I just want to take this opportunity to "publically" apologize to Charlie who sent me the incredible music cd's and who I have broken an unwritten rule about screwing up and sending a cartoon without making sure everyone was completely Bcc. in the address header portion of the e-mail. After his rant at me (justified of course) and his accusations that I'd betrayed a trust (that was a hurt, I'd NEVER do that deliberately, and even at 56, I still make mistakes) I've done as he's requested of me. I've deleted his address from my computer. I've sent all his replies to the trash and emptied it from my computer, ran a virus scan that came up squeeky clean, and found the cd's he sent me and mailed them back to him and crossed out his address in my garden friends part of my snail mail garden book. I can't do any better unless I just stop communicating altogether, and I like too many of the gardeners here to just stop. But I can just get e-mails and stuff sent innocently from long time gardening friends I've known now for 14 years and trust them still and just not share anymore. Keep them to myself, and only send JPG's that have been resized and only gardening updates and only post from here or Garden Web in the future..

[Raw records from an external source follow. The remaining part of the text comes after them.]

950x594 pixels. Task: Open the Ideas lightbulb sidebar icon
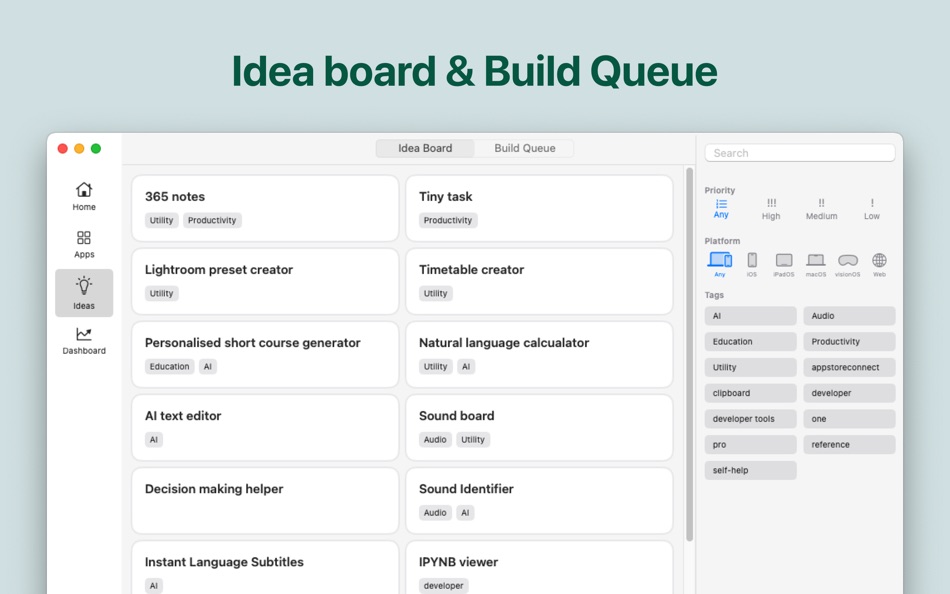84,292
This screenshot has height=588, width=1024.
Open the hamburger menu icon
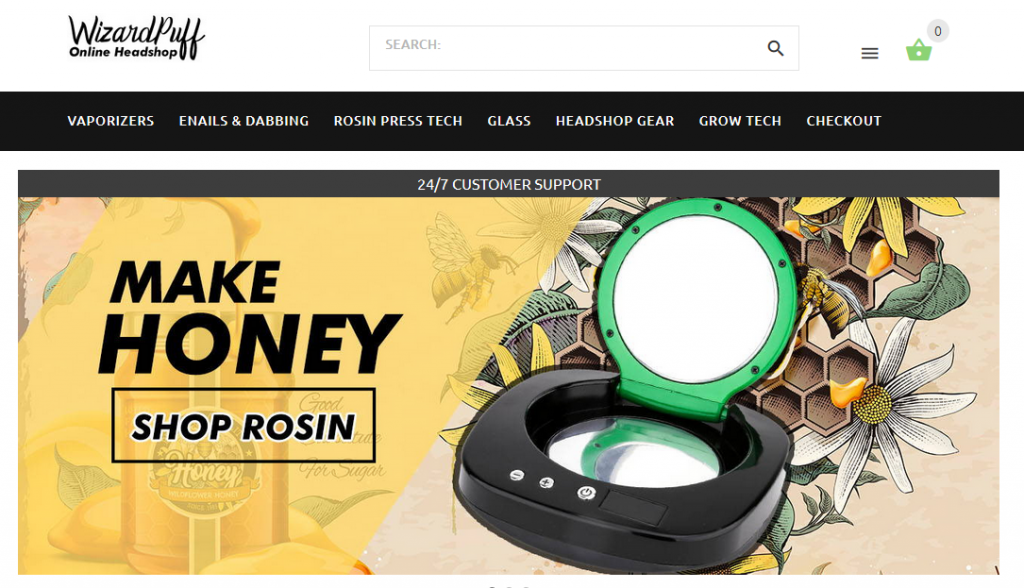[x=869, y=54]
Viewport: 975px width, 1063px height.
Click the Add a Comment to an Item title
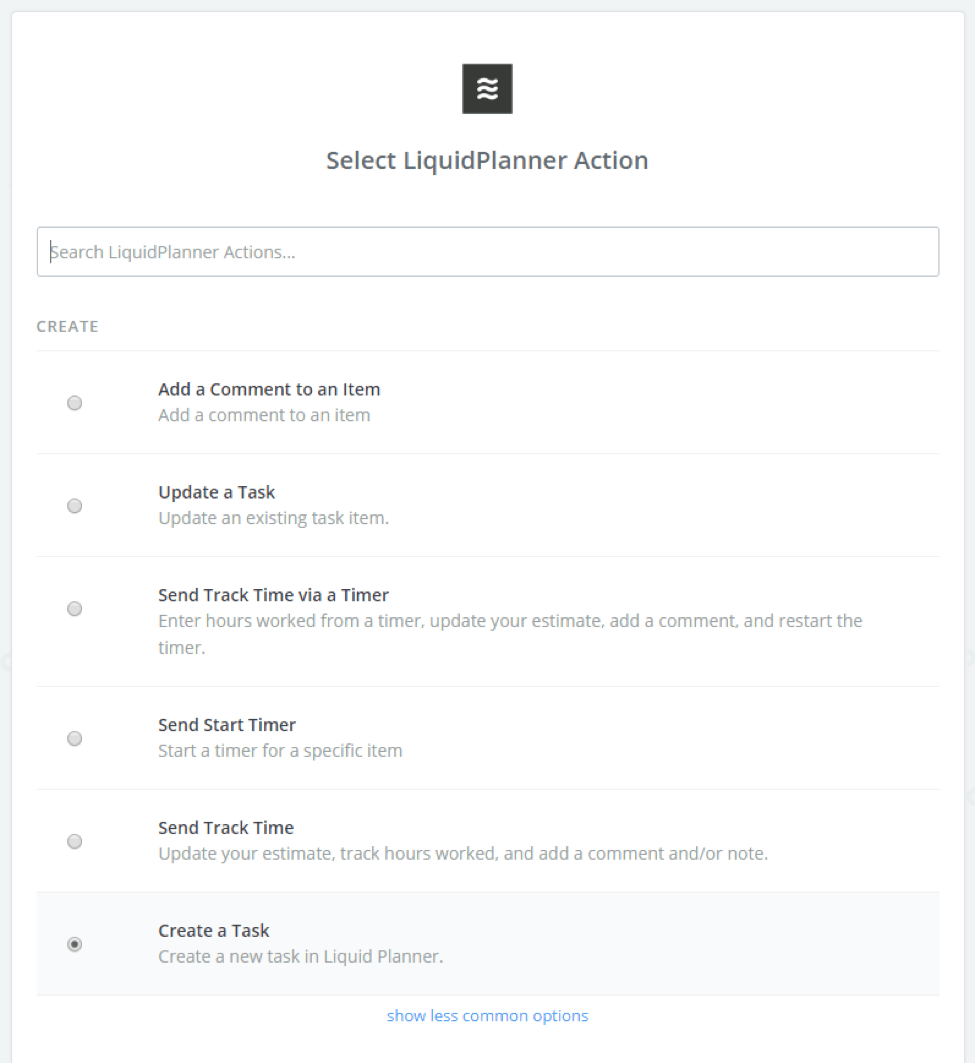pos(269,389)
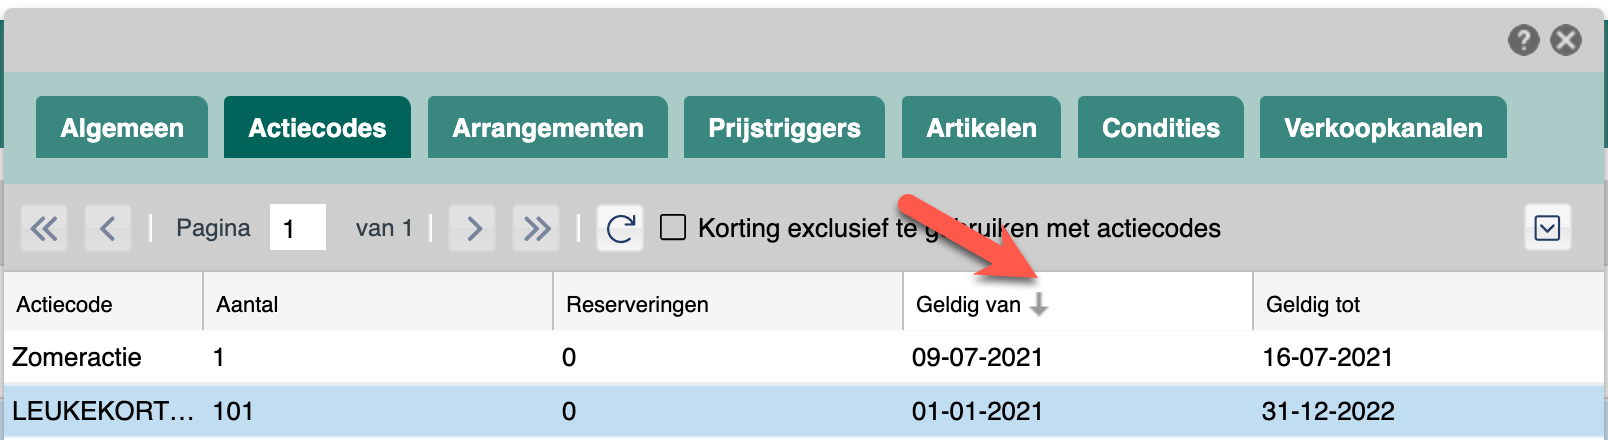Open help via question mark icon
This screenshot has width=1608, height=440.
[x=1523, y=40]
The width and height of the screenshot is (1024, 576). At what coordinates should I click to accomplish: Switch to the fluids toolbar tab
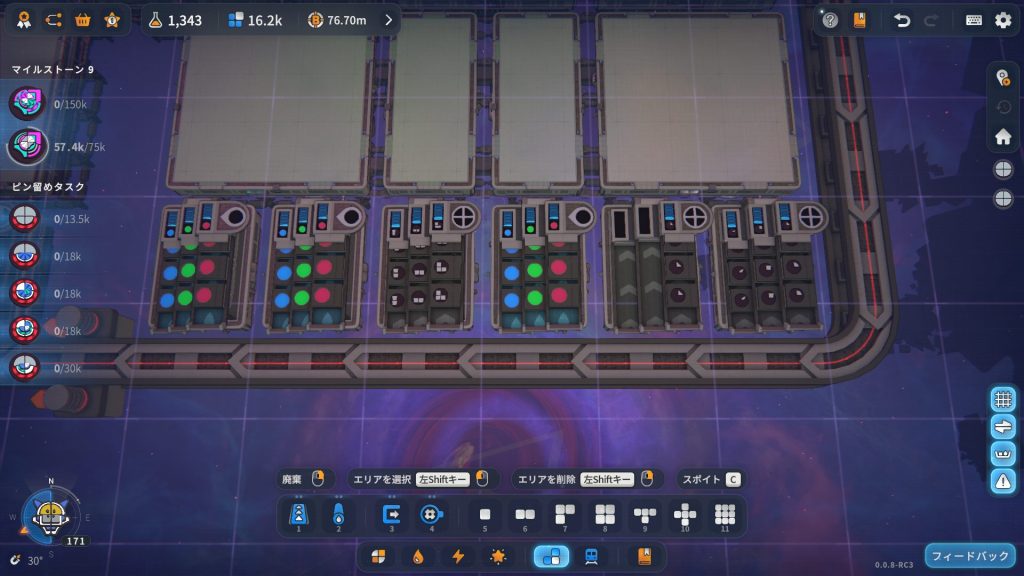pos(419,556)
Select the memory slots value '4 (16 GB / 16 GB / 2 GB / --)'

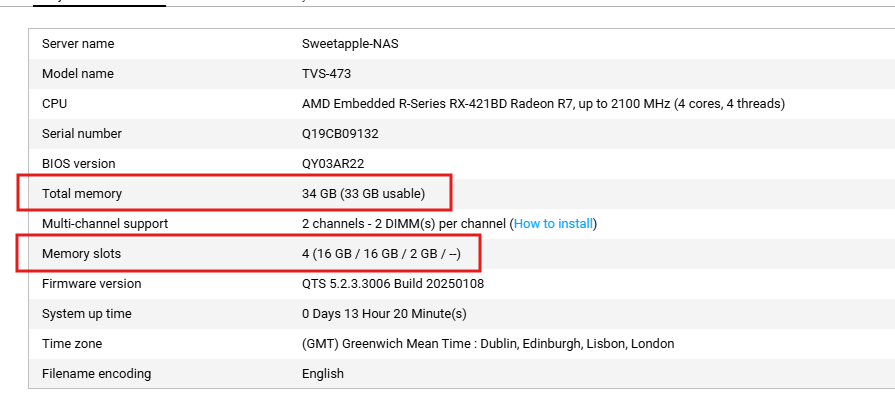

It was a hurt for me to think he was so angry at me for something I didnt' deliberately do, especially when I was so careful to make sure what I sent was Bcc........so I just won't do it anymore. period. and I've probably pissed him off by responding back that I'd do all that he asked and he didn't want me to respond. but I am too caring and considerate in the first place. And if he deleted my efforts to do what he asked and apologize, then he might see it here, instead. where he can lurk and ignore me completely as he's entitled to do. I feel bad enough as it is. But I will get over it. His kindness to send me that music was something that I appreciated when my life was falling apart and I was losing everything around me. I never took that kindness for granted. Not with how I revere music. (as well as my gardening, it's been my salvation and muse, which is another reason James and I are cut from the same cloth!)
maddie (madgardener) still plugging along, looking for a home of her own to garden madly in with her hubby, James somewhere in Tennessee. zone 7a Sunset zone 36 (for now)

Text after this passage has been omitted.